%%

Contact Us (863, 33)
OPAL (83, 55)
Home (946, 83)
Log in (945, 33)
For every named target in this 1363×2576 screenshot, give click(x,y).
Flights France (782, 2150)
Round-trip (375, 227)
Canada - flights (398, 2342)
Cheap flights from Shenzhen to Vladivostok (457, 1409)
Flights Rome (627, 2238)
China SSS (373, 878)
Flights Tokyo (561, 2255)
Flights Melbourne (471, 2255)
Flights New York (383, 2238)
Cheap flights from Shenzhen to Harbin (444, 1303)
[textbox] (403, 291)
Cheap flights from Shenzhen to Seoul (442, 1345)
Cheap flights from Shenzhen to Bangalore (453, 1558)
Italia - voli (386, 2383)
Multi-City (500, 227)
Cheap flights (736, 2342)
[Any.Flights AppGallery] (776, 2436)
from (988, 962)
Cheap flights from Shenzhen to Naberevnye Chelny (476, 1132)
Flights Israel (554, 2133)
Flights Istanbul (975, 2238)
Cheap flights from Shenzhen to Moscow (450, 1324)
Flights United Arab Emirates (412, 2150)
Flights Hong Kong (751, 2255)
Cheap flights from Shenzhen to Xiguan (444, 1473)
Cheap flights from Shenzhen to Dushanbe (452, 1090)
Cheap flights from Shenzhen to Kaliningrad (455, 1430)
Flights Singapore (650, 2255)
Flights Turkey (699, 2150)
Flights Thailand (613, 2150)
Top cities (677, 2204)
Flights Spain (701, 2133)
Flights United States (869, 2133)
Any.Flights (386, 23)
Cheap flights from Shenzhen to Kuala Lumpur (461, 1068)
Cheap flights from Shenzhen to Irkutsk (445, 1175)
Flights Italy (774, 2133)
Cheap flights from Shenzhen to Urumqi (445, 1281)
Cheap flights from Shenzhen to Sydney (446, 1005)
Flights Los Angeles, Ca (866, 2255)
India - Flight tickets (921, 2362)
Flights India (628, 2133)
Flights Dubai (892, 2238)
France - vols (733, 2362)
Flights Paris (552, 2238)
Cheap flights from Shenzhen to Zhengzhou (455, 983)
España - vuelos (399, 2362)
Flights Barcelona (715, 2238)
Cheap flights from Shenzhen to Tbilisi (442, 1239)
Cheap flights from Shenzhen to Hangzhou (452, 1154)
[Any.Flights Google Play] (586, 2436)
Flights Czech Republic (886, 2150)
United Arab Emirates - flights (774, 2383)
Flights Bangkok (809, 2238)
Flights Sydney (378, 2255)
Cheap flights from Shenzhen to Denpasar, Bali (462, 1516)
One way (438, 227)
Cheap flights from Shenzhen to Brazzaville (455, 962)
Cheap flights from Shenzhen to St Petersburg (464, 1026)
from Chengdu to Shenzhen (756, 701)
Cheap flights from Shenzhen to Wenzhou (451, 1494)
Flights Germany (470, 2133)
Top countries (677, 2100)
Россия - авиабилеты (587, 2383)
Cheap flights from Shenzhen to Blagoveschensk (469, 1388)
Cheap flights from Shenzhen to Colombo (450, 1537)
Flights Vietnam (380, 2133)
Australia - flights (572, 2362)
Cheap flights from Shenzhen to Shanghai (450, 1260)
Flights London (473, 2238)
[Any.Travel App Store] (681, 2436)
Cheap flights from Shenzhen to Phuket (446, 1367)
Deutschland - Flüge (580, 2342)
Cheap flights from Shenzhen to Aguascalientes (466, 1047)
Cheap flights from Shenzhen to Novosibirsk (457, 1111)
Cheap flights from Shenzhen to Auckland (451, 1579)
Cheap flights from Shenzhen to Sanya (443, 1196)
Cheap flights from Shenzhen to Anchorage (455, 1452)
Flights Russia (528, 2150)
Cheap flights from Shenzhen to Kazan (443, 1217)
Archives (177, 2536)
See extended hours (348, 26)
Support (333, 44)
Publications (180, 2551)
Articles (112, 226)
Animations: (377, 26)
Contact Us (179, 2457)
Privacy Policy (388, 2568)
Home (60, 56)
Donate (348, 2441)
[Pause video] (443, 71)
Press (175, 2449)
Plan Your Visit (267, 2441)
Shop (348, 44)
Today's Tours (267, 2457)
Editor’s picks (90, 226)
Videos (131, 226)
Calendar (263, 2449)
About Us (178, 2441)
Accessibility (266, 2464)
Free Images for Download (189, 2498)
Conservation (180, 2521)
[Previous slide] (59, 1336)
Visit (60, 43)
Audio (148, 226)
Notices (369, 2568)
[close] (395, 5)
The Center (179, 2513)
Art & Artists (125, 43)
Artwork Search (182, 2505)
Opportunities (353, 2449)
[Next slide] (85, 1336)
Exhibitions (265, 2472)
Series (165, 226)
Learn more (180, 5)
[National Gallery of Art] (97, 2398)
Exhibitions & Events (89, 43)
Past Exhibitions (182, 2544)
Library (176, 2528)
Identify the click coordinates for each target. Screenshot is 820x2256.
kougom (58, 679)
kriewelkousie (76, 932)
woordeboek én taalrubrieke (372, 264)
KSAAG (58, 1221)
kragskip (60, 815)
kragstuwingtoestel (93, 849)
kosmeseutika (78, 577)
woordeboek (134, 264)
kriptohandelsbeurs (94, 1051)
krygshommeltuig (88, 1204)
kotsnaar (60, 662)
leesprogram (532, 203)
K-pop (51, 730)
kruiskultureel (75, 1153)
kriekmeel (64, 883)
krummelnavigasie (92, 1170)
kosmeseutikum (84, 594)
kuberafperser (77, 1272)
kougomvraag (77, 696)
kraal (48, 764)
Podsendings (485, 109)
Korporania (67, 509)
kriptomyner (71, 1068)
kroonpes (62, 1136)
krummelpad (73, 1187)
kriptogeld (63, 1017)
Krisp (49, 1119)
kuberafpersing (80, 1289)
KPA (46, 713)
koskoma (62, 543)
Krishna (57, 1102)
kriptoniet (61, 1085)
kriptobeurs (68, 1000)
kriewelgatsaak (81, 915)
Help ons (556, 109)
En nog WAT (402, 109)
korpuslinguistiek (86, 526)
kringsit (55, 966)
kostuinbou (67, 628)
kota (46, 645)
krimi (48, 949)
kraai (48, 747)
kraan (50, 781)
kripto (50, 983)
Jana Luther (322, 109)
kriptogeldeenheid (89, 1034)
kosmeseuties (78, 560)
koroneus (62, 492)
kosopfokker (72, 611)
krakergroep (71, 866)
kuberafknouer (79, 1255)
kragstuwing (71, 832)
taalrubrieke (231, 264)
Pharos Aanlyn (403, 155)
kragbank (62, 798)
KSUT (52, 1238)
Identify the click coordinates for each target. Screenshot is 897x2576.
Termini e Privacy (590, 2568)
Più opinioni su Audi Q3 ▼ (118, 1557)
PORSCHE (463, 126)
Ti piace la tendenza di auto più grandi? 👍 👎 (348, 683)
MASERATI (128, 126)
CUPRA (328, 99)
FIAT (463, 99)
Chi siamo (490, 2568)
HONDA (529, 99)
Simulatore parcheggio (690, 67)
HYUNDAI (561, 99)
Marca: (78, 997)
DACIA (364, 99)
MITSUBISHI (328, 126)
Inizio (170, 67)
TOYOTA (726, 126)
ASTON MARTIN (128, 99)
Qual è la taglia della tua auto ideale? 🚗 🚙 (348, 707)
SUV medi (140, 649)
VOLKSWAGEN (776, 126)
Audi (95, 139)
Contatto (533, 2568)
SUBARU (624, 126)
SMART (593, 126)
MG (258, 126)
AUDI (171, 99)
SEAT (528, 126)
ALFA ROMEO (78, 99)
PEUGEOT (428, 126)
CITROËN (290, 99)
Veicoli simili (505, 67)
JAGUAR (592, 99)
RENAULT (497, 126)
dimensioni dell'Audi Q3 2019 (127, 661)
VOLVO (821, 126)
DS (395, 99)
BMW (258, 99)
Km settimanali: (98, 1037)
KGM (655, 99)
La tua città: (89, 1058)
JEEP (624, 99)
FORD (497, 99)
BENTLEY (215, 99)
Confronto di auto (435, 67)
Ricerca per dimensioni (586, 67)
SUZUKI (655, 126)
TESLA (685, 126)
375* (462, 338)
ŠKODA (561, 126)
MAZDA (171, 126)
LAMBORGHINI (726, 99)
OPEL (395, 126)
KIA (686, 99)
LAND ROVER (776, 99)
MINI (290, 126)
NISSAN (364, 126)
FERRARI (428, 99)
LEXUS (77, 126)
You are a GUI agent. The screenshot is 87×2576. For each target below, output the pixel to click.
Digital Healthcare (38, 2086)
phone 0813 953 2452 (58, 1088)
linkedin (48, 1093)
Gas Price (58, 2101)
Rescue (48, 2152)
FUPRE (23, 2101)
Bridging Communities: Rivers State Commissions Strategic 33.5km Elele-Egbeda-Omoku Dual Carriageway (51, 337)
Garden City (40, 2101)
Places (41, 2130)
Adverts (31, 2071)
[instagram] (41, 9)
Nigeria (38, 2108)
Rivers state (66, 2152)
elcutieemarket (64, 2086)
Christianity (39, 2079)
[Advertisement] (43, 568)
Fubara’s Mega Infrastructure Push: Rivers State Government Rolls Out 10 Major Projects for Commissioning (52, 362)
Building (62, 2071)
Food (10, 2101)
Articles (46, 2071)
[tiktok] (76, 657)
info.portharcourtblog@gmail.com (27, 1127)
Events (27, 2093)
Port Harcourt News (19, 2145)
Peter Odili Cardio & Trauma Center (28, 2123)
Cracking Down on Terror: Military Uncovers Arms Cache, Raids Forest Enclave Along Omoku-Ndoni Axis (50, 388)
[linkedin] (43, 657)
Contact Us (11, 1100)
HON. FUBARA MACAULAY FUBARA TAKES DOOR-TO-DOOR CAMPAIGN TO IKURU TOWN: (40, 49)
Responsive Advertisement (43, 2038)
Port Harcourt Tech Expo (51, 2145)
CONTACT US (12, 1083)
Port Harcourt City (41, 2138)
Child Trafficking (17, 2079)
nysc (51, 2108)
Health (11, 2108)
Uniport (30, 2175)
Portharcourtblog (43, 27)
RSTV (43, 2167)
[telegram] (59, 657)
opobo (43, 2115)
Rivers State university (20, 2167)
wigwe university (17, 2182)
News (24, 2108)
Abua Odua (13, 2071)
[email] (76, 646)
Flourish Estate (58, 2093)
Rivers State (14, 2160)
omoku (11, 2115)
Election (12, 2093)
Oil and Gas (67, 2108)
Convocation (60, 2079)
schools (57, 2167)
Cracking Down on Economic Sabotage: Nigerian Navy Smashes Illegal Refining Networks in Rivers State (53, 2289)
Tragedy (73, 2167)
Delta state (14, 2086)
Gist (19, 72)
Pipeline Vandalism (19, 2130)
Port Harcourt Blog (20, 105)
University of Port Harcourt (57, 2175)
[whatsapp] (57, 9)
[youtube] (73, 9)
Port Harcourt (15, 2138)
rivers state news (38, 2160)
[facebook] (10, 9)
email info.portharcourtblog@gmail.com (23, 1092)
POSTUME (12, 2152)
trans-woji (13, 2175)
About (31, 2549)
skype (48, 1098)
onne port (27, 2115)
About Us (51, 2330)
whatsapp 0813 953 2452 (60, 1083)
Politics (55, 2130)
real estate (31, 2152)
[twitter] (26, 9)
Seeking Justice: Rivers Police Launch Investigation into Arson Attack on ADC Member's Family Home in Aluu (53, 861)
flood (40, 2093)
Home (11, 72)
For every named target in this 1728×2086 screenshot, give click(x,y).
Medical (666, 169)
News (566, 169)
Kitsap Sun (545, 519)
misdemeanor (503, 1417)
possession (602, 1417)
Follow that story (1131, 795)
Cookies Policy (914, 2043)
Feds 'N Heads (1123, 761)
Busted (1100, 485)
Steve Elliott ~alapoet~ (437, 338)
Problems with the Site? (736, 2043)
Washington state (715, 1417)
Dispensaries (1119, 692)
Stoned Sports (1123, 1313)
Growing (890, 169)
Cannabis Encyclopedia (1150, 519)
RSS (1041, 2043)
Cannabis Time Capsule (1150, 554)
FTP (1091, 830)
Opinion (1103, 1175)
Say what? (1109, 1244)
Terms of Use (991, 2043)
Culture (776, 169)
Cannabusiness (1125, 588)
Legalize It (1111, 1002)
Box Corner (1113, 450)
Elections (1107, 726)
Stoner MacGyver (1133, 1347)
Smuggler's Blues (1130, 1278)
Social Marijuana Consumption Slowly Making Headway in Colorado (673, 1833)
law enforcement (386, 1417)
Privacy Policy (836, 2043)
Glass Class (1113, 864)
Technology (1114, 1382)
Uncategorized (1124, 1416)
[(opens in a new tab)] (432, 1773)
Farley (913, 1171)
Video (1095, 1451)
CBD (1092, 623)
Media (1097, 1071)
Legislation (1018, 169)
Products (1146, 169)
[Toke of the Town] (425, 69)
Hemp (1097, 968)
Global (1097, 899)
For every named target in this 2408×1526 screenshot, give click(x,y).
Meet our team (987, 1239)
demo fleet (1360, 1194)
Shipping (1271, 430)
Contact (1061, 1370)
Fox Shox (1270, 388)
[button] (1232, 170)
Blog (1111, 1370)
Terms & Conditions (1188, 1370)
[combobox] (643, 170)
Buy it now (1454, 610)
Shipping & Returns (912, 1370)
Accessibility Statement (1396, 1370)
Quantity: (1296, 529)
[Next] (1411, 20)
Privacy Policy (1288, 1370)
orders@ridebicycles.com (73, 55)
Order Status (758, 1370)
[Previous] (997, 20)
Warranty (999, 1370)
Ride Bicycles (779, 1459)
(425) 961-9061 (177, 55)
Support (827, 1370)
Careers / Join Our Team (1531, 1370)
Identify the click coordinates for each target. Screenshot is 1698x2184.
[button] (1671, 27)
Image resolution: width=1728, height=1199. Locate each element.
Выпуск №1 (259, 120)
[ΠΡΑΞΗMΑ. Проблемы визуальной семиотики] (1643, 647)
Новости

%%

Brief ▸ The lines above, from the first through the one containing "Cheap flights from Shenzhen to Xiguan", must be restated word for word, with nothing added.

Response for this exercise ▸
Contact Us (863, 33)
OPAL (83, 55)
Home (946, 83)
Log in (945, 33)
For every named target in this 1363×2576 screenshot, give click(x,y).
Flights France (782, 2150)
Round-trip (375, 227)
Canada - flights (398, 2342)
Cheap flights from Shenzhen to Vladivostok (457, 1409)
Flights Rome (627, 2238)
China SSS (373, 878)
Flights Tokyo (561, 2255)
Flights Melbourne (471, 2255)
Flights New York (383, 2238)
Cheap flights from Shenzhen to Harbin (444, 1303)
[textbox] (403, 291)
Cheap flights from Shenzhen to Seoul (442, 1345)
Cheap flights from Shenzhen to Bangalore (453, 1558)
Italia - voli (386, 2383)
Multi-City (500, 227)
Cheap flights (736, 2342)
[Any.Flights AppGallery] (776, 2436)
from (988, 962)
Cheap flights from Shenzhen to Naberevnye Chelny (476, 1132)
Flights Israel (554, 2133)
Flights Istanbul (975, 2238)
Cheap flights from Shenzhen to Moscow (450, 1324)
Flights United Arab Emirates (412, 2150)
Flights Hong Kong (751, 2255)
Cheap flights from Shenzhen to Xiguan (444, 1473)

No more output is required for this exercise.